About three weeks of CODECOLLAB have gone by and we are currently in Week 2 as Week 0 was our Orientation week.
During our first Sprint Retro and Planning, the App Shiftwork’s business requirements were discussed. Shiftwork will serve as an online meeting place for shiftwork-type businesses and shift-workers. We were advised then not to think about implementation but to focus on business and user needs, drawing out the MVP.
We planned out what data will be stored in the database and at the end of the meeting, we split the tasks between ourselves.
I appreciate how we split the tasks of creating the issues and communicated effectively.
As a self-taught developer(quote and unquote), who has never worked on a team, I’m learning how Teamwork is such an essential skill that offers endless ways for learning. I am indeed glad to be a part of Our Time for Tech and the CODECOLLAB track.

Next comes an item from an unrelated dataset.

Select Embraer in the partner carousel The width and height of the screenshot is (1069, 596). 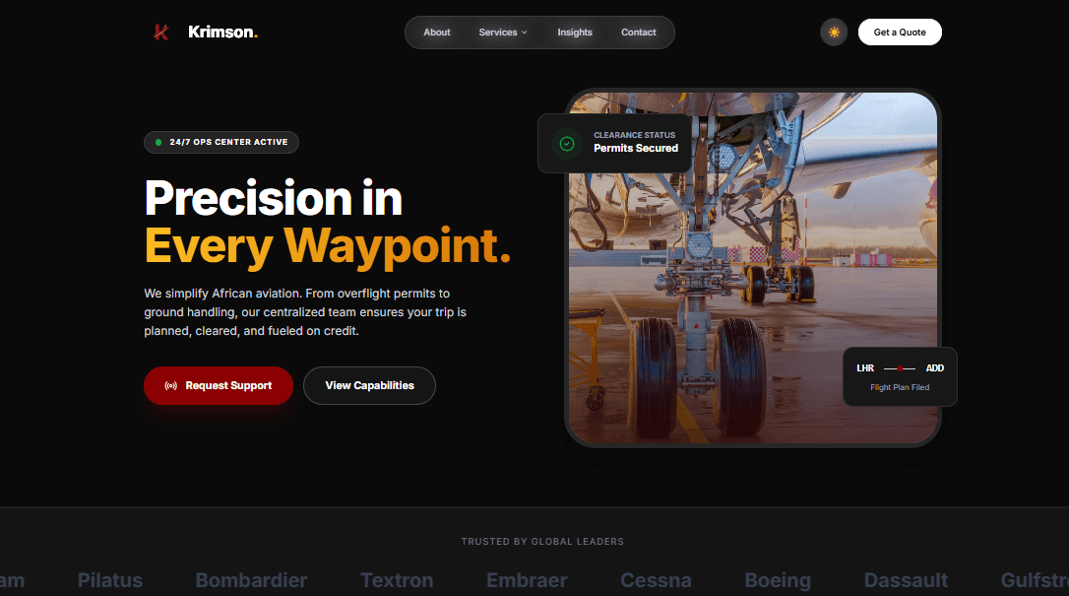click(x=527, y=580)
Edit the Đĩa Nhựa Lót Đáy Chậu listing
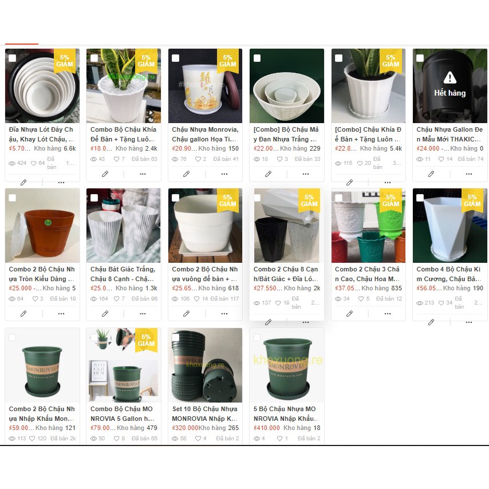Screen dimensions: 489x489 click(x=23, y=183)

For this past few weeks, here is what I have learned:
Creating a rationale in the deliberation of what to do before the implementation of an app is good for a developer. It is important to know your why, putting the user into consideration. You’ve to put yourself in the user’s shoes to know if he or she will have a great user experience. I learned this from Cam, my fellow Dev, on the team.
Our goal isn’t to build a perfect, ‘beautiful’ application or stay in our comfort zones. It is more beneficial to focus on functionality than more aesthetics for this project.
Speaking up on time when running into or having issues.
Identifying and managing scope creep. It’s okay to recognize what we cannot build within a certain amount of time. Managing our scope helps us focus and deliver quality software in the time we promised.
Learning something new every day, documenting my journey/little learnings with a notepad, making necessary efforts to be on target with tasks, and knowing that no question/observation is stupid.
I’m looking forward to more learning. Thanks for reading!